(Task description)
Copy out, word for word, the post below about older pedestrians and the time they are given to cross the road.

— Start Passage provided —

Thursday, 28 November 2013

Britain is no country and London no city for old men trying to cross the road in safety

If one measure of how much a country is mindful of the frailties for its old men and women,  is how it cares for their safety as pedestrians in its towns and cities, then Britain fails miserably. This is evidenced in a study carried out by Dr Laura Asher at the 'Department of Epidemiology and Public Health', University College London, involving 3,000 pensioners and published in the journal 'Age and Ageing' which has shown that traffic speed has a greater priority than pensioner pedestrian safety.

The study :

* noted that pelican crossing times are regulated at an  average walking speed of 1.21 metres per second while the average crossing time for old men was 0.9metre per second and just 0.7metre per second for old women.

* showed that 76% of men and  85% of women aged over 65 walk slower than necessary to use a  crossing and need to almost double their speed to get across safely.

Dr Laura herself said that old people :
*  need walking "as it provides regular exercise and direct health benefits. Being unable to cross a road may deter them from walking, reducing their access to social contacts and interaction, local health services and shops, that are all important in day to day life.”
"are more likely to be involved in a road traffic collision than younger people due to slower walking speed, slower decision making and perceptual difficulties."
*  when hit " are also more likely to die from their injuries than younger people. Having insufficient time at a road crossing may not increase the risk of pedestrian fatalities but it will certainly deter this group from even trying to cross the road."

— End Passage provided —
— Start Supplied data —

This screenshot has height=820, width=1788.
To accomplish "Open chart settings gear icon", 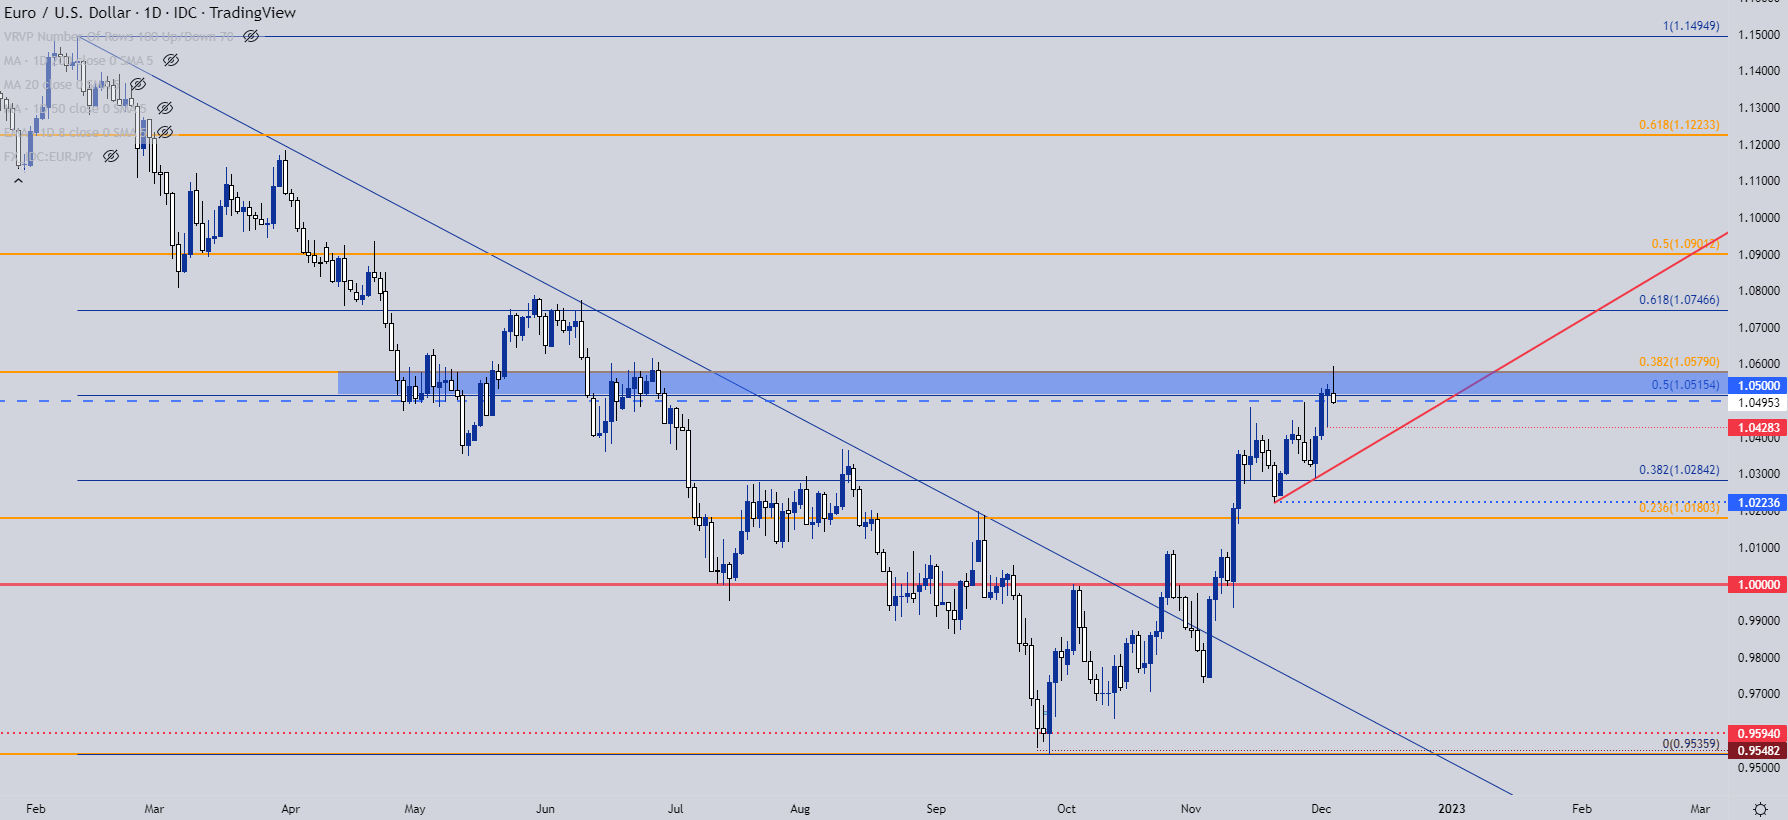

— End Supplied data —

(Worked answer)
Thursday, 28 November 2013

Britain is no country and London no city for old men trying to cross the road in safety

If one measure of how much a country is mindful of the frailties for its old men and women,  is how it cares for their safety as pedestrians in its towns and cities, then Britain fails miserably. This is evidenced in a study carried out by Dr Laura Asher at the 'Department of Epidemiology and Public Health', University College London, involving 3,000 pensioners and published in the journal 'Age and Ageing' which has shown that traffic speed has a greater priority than pensioner pedestrian safety.

The study :

* noted that pelican crossing times are regulated at an  average walking speed of 1.21 metres per second while the average crossing time for old men was 0.9metre per second and just 0.7metre per second for old women.

* showed that 76% of men and  85% of women aged over 65 walk slower than necessary to use a  crossing and need to almost double their speed to get across safely.

Dr Laura herself said that old people :
*  need walking "as it provides regular exercise and direct health benefits. Being unable to cross a road may deter them from walking, reducing their access to social contacts and interaction, local health services and shops, that are all important in day to day life.”
"are more likely to be involved in a road traffic collision than younger people due to slower walking speed, slower decision making and perceptual difficulties."
*  when hit " are also more likely to die from their injuries than younger people. Having insufficient time at a road crossing may not increase the risk of pedestrian fatalities but it will certainly deter this group from even trying to cross the road."